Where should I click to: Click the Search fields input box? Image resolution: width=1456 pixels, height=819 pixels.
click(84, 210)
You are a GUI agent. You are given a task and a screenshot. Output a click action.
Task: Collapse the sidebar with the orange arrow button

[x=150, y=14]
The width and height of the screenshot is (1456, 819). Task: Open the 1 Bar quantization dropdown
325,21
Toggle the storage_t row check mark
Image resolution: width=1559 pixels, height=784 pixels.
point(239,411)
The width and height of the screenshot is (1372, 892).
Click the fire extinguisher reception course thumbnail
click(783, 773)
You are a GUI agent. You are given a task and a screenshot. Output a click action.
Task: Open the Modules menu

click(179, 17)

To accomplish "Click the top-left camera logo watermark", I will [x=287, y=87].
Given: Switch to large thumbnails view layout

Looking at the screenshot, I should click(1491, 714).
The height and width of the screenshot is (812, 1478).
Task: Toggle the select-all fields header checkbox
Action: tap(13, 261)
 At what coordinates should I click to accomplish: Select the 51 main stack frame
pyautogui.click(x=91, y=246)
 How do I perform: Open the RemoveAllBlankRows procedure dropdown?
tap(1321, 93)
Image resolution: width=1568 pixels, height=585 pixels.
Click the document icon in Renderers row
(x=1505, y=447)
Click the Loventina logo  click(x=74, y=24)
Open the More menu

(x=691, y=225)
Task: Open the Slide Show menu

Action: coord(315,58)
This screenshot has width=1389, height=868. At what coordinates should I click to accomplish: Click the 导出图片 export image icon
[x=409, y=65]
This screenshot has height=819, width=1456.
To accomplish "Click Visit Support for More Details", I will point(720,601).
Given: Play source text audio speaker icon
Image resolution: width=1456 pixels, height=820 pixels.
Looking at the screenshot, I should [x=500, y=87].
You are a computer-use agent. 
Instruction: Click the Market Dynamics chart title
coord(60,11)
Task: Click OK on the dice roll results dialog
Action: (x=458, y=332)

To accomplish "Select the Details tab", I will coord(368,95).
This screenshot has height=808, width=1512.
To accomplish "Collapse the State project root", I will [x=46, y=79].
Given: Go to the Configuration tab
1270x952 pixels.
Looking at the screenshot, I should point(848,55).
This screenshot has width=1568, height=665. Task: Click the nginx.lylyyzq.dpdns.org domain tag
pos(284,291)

—————

## [Directions for this task]
Please go through the data above and copy every line that has the word "Details".

## [Answer below]
To accomplish "Click Visit Support for More Details", I will point(720,601).
To accomplish "Select the Details tab", I will coord(368,95).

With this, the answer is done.